О том, что именно удалено и заполировано на помпезных картинах героической войны и победы, читающие книгу в подробностях узнают сами. Если перечислять совсем коротко, это советский и немецкий тыл, советский и немецкий плен, советский и немецкий лагерь. Важно, что они не просто официально запрещены цензурой к упоминанию или уничтожены некоей внешней силой под названием «власть» — о них не хотят помнить сами люди. На триумф подобного забвения работали государственные системы школы, печати, телевидения, отбиравшие, компоновавшие и поколение за поколением воспроизводившие парадно-юбилейную картину коллективного прошлого. И вот сегодняшний результат: «…многим людям в нашем российском обществе, в преддверии 60-летия победы в Великой Отечественной и Второй Мировой войне, — пишет автор одного из сочинений, — не хотелось бы вспоминать, что в глубоком тылу советской армии был ГУЛАГ и были проверочно-фильтрационные лагеря, была рабская сила под названием “спецконтингент”, строившая шахты, комбинаты, заводы и фабрики». И это лишь малая часть пропущенного или вытесненного в России всеми и каждым, а значит, не проработанного, не очищенного сознанием, не прошедшего, по формуле немецких историков» «работу траура» и потому не ставшего, никак не могущего стать действительно «прошлым» и освободить место для будущего.
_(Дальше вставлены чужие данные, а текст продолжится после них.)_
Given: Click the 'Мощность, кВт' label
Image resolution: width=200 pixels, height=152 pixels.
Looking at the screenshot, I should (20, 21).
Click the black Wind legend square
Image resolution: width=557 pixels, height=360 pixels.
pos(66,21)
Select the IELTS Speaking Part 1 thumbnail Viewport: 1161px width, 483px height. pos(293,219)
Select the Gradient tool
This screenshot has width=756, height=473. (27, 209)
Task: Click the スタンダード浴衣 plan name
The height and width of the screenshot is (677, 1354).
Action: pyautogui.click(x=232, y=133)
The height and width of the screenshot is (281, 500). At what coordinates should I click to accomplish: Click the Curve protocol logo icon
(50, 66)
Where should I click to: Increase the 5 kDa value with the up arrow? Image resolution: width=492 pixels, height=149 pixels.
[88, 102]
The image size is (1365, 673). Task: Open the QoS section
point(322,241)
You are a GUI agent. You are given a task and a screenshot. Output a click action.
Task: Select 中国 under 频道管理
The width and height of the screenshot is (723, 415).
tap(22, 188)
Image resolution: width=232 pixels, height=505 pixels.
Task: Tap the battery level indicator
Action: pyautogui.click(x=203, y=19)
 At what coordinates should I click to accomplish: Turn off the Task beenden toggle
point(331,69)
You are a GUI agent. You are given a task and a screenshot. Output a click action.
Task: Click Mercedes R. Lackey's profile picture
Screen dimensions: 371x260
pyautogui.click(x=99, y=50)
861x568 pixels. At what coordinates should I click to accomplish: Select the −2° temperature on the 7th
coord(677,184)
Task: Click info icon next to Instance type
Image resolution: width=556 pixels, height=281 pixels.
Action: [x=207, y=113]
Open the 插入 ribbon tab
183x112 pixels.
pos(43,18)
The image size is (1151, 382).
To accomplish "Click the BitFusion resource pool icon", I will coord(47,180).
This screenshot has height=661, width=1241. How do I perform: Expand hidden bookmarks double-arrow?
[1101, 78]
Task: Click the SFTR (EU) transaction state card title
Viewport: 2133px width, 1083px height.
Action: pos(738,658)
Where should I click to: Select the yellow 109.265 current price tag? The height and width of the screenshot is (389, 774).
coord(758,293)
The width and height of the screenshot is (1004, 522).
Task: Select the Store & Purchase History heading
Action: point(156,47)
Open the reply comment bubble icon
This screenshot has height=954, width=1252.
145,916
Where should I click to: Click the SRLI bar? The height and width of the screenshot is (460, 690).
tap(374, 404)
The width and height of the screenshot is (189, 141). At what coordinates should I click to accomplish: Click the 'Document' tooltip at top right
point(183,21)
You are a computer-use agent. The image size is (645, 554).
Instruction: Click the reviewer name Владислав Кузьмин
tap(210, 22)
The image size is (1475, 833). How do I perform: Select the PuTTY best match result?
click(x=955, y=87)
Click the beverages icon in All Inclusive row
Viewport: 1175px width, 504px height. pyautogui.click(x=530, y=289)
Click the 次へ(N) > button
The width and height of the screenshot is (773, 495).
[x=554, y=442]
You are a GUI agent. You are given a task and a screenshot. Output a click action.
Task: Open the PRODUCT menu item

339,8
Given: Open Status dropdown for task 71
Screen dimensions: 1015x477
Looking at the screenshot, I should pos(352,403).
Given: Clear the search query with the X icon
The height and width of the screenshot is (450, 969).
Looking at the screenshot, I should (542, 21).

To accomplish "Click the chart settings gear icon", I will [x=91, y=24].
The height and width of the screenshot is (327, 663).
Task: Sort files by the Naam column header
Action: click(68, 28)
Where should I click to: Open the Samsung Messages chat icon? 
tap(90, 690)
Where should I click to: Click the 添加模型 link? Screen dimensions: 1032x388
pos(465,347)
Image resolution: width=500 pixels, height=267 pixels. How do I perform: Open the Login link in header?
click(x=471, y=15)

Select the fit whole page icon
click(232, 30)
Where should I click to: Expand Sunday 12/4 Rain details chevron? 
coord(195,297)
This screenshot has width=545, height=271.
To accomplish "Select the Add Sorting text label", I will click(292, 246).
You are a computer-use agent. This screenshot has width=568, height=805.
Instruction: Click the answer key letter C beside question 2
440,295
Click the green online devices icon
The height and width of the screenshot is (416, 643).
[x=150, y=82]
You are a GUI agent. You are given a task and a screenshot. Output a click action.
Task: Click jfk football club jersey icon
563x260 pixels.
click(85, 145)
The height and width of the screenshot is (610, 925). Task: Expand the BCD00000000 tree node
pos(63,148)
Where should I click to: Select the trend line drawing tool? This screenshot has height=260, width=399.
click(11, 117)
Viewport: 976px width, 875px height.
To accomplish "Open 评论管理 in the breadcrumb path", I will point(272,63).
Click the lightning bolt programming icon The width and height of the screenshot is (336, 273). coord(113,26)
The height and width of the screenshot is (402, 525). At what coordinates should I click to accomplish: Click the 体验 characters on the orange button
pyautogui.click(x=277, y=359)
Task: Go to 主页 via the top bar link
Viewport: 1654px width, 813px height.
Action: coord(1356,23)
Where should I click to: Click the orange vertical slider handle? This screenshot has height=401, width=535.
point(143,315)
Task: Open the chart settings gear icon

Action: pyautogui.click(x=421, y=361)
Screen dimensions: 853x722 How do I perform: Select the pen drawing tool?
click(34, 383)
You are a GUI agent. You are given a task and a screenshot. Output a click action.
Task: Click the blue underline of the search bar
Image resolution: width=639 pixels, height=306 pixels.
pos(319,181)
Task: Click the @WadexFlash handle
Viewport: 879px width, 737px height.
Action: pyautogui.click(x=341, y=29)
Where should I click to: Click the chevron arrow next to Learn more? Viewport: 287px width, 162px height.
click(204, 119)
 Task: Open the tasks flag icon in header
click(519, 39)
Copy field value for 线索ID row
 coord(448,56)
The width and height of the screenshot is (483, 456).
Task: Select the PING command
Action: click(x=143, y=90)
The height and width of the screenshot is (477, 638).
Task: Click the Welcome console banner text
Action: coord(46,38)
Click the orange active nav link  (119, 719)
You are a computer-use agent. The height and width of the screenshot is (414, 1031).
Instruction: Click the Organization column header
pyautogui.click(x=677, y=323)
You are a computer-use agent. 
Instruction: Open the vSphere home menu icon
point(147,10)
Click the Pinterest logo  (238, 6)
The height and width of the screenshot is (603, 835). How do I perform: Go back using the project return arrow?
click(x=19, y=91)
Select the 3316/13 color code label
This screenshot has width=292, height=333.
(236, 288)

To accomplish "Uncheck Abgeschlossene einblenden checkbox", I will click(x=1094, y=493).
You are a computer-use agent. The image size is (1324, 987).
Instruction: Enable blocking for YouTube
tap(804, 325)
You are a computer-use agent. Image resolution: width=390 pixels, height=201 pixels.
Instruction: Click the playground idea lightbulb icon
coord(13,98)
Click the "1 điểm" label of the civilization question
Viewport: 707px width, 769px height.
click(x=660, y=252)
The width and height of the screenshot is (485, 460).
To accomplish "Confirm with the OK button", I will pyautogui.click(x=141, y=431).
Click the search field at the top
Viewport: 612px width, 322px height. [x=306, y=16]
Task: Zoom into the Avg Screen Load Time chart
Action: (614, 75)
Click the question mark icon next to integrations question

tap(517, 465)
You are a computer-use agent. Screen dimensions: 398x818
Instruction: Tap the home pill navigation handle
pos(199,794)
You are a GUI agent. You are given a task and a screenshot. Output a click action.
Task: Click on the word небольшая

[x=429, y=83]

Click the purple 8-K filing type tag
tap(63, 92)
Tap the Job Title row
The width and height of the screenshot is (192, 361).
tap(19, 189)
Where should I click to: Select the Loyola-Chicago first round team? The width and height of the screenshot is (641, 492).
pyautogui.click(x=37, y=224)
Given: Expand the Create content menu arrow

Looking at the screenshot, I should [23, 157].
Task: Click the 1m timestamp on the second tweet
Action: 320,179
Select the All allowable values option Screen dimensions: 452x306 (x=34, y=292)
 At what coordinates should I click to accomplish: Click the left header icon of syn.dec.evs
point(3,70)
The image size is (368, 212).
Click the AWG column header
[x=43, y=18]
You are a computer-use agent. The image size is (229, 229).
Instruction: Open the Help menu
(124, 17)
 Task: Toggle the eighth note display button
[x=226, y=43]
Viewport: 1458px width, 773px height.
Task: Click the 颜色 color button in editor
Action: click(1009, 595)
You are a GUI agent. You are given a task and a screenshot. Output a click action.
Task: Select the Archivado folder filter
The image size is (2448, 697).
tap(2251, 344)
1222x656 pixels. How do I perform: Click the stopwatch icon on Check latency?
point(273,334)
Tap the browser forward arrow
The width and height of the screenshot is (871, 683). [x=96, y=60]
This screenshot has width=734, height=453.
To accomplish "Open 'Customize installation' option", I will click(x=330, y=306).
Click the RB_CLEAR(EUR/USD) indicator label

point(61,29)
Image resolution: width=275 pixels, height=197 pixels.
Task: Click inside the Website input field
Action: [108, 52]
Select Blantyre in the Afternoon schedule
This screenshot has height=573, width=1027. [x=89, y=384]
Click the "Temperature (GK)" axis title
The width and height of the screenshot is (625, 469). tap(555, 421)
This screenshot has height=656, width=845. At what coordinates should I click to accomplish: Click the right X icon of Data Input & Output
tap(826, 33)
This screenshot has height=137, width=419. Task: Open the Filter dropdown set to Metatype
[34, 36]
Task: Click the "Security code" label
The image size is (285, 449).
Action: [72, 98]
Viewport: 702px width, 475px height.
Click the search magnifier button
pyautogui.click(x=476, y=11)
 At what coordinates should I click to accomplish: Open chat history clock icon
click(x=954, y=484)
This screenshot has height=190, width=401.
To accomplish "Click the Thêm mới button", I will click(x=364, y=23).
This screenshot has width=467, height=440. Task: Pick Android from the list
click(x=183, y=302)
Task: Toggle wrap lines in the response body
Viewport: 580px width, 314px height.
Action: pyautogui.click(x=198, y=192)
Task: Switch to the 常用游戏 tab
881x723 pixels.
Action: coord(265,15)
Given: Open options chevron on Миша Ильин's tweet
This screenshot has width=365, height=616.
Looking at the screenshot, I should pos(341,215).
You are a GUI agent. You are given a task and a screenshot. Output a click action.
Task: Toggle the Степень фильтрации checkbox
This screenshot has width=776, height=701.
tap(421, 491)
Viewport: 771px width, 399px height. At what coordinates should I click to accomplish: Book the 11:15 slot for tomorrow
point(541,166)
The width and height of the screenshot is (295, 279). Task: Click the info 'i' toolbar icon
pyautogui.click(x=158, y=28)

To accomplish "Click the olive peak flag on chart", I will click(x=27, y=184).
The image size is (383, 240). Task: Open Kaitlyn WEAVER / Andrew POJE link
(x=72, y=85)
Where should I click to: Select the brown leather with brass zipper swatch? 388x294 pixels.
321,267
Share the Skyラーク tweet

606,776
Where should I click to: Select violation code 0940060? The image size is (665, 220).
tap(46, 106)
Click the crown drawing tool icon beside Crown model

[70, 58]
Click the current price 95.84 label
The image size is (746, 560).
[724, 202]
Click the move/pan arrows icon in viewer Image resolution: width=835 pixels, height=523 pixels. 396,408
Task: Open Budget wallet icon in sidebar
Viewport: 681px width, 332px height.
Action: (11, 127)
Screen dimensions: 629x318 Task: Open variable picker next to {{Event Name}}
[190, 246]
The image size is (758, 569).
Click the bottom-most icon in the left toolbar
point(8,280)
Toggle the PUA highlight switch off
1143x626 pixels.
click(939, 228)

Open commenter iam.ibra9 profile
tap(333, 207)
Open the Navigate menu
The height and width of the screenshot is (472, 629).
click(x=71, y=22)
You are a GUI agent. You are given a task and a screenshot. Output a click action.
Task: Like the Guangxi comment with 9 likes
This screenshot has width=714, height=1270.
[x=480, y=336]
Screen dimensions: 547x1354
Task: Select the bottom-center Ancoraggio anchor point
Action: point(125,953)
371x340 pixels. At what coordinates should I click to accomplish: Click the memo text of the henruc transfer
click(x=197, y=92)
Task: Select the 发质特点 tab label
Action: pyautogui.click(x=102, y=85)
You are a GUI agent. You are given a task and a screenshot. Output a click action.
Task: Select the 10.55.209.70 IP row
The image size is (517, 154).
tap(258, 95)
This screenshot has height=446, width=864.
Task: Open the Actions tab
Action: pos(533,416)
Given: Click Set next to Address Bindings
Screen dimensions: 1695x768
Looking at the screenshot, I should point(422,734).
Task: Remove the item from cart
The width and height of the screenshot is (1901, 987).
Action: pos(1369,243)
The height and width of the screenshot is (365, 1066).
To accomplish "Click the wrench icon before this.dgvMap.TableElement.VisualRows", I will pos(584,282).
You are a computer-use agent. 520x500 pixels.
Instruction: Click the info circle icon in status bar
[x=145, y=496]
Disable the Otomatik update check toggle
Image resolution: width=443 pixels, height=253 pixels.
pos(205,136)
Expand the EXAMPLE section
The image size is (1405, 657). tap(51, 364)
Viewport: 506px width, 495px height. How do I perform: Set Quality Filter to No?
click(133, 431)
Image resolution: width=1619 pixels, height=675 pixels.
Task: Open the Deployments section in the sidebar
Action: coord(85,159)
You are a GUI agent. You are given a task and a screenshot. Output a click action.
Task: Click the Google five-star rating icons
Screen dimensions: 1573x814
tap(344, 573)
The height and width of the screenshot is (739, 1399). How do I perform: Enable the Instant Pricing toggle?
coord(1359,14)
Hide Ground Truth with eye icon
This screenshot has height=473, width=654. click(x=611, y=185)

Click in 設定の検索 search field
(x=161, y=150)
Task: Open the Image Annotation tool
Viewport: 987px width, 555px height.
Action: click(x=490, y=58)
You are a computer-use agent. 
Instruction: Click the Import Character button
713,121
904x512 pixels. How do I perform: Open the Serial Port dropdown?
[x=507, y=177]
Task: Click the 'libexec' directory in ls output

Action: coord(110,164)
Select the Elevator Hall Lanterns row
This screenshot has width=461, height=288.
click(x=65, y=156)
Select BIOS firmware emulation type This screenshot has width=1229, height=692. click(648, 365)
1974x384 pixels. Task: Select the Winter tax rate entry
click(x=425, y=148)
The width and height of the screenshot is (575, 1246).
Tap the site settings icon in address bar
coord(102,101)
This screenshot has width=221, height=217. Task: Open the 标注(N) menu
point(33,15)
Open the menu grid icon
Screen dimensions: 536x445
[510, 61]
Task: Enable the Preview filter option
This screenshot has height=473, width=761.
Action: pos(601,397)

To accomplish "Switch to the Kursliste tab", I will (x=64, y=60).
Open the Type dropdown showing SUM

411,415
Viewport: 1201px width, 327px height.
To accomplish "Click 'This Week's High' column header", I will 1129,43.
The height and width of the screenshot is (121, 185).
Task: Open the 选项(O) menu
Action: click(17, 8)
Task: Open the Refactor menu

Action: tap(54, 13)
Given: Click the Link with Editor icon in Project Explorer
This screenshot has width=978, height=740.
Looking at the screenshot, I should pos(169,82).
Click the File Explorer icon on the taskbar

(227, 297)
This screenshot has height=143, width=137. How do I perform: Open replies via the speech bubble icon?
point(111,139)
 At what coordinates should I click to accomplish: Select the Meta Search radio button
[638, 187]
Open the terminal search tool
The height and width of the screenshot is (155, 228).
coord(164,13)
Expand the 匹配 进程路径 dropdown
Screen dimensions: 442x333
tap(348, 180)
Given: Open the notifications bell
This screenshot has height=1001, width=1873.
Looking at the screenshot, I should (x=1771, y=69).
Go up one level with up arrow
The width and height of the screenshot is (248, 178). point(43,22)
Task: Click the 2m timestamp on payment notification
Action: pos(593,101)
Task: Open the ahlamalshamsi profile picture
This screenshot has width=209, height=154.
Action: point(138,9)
Другими словами, страницы книги говорят о реальной цене победы (напомню официально-командное «любой ценой» в смысле «никого и ничего не жалеть» и полностью противоположное ему «мы за ценой не постоим» в песне Окуджавы, означающее «ради победы мы не пожалеем жизни, каждый — своей»). Надеюсь, читатели не пропустят здесь картин Москвы 16 октября 1941 года или сцен стахановского движения между зэками в лагере, фактов принудительной подписки населения на государственный займ или эпизодов с продажей водки и портвейна в осажденной Москве, бунта крымских татар в фильтрационном лагере под Тулой и русофильства официальной печати при бытовом антисемитизме населения в первые же недели войны. Впрочем, перечислять эти и множество других примеров нет нужды: книга самостоятельных разысканий, в результате которых сотни подобных фактов появились на свет, — теперь в руках читателя.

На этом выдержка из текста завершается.